US – Researchers in the US have, for the first time, quantified the amount of freshwater that would be needed to replace marine protein in our diets with protein produced on land. Jessica Gephart and her colleagues from the University of Virginia, US, believe that quantifying water footprints in this way is an important tool for evaluating food and water security.
“Marine fish production requires little or no freshwater, whereas generating terrestrial protein such as meat, eggs or crops requires large amounts of water,” Ms Gephart told environmentalresearchweb. “So consuming marine protein instead of terrestrial protein represents a freshwater saving and contributes to a low water footprint diet.”
Calculating the water footprints of different food groups also helps to identify countries that may struggle to produce adequate supplies of protein should populations of marine fish decline.
Gephart and her colleagues found that, globally, replacing marine protein with terrestrial protein would require an additional 350 cubic km of water per year. As an estimated 7600 cubic km of water per year is used for human food production, marine protein currently provides water savings of 4.6 per cent.
While this global figure is relatively small, the researchers found that in some countries the saving can be as high as 50 per cent.
“We found the highest water saving from marine protein in the Maldives,” said Ms Gephart. “This figure shows that the Maldives are very dependent on marine protein and as the amount of land available for capturing freshwater and producing terrestrial protein is small, the Maldives may struggle to generate enough terrestrial protein domestically should fish stocks decline.”
As well as the Maldives, the team rated the Republic of Korea and Barbados as receiving the greatest water benefit from marine protein, and consequently as most vulnerable to the loss of this protein.
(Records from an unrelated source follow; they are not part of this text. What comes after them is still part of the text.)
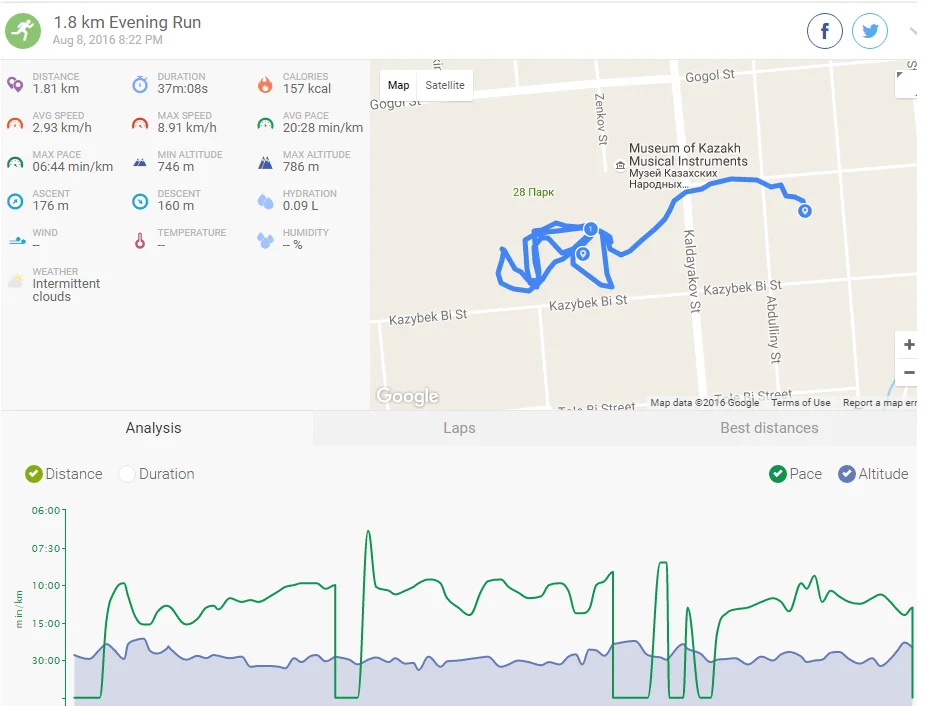Click the route end location pin
This screenshot has width=926, height=706.
[x=804, y=211]
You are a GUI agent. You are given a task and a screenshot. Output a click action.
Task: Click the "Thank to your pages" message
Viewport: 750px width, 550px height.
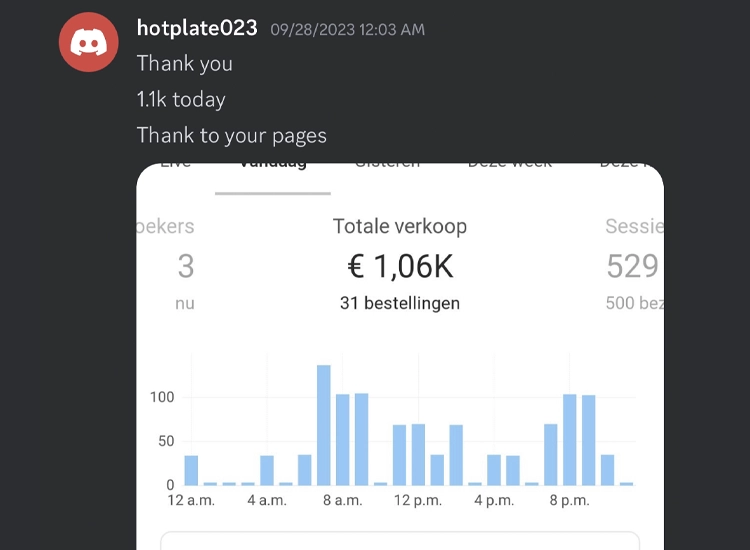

Only four countries have sufficient renewable water resources but insufficient land: Japan, Brunei Darussalam, Trinidad and Tobago, and Bangladesh.
“These countries may be able to increase terrestrial food production if yield can be increased on available agricultural land,” said Ms Gephart. “But they may be more likely to import terrestrial protein.”
The researchers also identified countries that have sufficient land, but insufficient water. These include much of the Middle East and North Africa, and parts of Sub-Saharan Africa.
Ms Gephart hopes the study, which has been published in Environmental Research Letters (ERL), will highlight the fact that water resources and food security are often linked, directly or indirectly.